---------- The data ----------

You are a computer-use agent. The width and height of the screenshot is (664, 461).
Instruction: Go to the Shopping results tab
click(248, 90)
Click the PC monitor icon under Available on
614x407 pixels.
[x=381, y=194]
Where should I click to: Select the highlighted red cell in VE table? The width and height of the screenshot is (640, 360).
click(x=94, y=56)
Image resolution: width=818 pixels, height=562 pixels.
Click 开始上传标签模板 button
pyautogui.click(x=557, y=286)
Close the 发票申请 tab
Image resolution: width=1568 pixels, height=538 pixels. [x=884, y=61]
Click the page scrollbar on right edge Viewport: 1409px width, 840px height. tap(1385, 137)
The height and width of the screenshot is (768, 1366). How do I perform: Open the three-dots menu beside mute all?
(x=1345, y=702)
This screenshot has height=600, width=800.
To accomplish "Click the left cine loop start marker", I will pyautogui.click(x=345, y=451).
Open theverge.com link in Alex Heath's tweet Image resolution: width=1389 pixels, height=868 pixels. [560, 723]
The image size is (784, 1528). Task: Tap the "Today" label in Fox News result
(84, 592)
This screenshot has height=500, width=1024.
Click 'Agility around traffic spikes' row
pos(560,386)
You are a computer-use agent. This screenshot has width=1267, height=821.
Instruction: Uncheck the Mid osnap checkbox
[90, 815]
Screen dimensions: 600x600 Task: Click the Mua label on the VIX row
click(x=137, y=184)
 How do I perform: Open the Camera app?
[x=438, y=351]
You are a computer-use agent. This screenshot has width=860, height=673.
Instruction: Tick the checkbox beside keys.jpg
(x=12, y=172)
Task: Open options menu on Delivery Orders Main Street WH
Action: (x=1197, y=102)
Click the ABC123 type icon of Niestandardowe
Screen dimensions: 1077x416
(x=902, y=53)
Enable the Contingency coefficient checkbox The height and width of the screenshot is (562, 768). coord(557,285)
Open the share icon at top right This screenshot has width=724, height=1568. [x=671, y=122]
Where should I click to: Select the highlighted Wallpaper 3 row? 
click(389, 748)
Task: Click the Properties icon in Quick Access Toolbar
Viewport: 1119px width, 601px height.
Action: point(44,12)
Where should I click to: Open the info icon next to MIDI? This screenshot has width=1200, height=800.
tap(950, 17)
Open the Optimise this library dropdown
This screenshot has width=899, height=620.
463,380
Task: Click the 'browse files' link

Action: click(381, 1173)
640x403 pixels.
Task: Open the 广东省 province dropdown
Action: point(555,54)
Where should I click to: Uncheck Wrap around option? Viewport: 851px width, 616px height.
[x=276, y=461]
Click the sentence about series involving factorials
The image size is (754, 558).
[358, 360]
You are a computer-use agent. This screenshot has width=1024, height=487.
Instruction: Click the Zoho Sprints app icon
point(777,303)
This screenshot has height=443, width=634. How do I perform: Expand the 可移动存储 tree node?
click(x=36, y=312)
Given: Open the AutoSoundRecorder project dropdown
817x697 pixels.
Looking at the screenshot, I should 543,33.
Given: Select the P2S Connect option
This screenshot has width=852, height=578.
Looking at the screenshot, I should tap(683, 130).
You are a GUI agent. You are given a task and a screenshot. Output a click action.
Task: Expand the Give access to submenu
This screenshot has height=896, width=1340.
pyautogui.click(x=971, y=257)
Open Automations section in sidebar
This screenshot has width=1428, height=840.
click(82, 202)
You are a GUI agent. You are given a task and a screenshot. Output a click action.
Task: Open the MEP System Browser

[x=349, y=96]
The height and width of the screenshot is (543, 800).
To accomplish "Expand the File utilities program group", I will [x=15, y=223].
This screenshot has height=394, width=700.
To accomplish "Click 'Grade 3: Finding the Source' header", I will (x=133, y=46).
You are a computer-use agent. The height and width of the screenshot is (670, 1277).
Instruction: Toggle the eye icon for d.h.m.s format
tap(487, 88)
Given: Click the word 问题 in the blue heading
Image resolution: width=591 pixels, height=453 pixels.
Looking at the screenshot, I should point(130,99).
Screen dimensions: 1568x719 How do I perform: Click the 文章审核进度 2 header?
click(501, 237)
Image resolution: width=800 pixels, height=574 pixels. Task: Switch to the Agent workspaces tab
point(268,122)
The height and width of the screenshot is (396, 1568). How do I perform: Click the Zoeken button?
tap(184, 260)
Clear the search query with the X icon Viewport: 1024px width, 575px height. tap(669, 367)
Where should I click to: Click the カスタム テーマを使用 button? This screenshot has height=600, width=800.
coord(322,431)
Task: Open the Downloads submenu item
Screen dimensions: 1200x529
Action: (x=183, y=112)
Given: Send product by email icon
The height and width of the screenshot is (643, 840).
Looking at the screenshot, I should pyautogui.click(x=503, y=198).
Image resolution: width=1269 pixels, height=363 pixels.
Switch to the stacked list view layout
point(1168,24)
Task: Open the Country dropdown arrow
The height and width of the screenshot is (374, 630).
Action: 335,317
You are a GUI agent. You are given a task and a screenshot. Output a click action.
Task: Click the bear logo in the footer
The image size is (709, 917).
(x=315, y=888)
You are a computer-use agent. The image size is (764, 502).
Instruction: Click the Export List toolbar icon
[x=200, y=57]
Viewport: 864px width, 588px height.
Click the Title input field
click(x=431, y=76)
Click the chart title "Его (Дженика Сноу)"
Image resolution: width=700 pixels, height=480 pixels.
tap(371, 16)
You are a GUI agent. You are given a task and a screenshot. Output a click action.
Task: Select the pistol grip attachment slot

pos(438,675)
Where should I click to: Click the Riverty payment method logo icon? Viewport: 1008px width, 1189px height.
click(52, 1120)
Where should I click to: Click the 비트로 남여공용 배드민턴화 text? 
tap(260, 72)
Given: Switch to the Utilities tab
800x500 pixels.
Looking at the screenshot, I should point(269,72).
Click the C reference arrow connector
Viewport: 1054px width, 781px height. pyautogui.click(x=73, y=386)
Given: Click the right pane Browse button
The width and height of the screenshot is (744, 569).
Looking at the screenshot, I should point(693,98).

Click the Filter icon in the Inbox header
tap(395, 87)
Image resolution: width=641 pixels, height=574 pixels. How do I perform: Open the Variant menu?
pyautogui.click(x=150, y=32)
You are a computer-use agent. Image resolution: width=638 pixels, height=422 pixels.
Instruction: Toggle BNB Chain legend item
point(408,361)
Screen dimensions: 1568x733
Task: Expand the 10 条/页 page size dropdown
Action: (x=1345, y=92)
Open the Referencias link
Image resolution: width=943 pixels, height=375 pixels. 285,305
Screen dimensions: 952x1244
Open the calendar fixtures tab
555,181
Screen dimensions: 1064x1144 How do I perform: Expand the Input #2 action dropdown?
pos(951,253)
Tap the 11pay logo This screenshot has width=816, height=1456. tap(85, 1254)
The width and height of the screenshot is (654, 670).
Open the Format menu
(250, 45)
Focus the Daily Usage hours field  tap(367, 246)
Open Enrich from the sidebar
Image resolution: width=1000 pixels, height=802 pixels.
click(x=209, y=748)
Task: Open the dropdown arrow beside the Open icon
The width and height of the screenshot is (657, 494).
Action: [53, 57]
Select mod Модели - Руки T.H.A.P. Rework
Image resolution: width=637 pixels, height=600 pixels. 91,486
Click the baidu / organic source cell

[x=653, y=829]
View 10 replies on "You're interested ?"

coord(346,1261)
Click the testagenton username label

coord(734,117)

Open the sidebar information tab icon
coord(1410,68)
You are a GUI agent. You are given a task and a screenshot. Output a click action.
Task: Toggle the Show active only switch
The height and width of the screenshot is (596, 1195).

----------

- _Required work_
Return every line above in which the string "accomplish" occurs.

- _Response area_
To accomplish "Click the left cine loop start marker", I will pyautogui.click(x=345, y=451).
To accomplish "Expand the File utilities program group", I will [x=15, y=223].
To accomplish "Click 'Grade 3: Finding the Source' header", I will (x=133, y=46).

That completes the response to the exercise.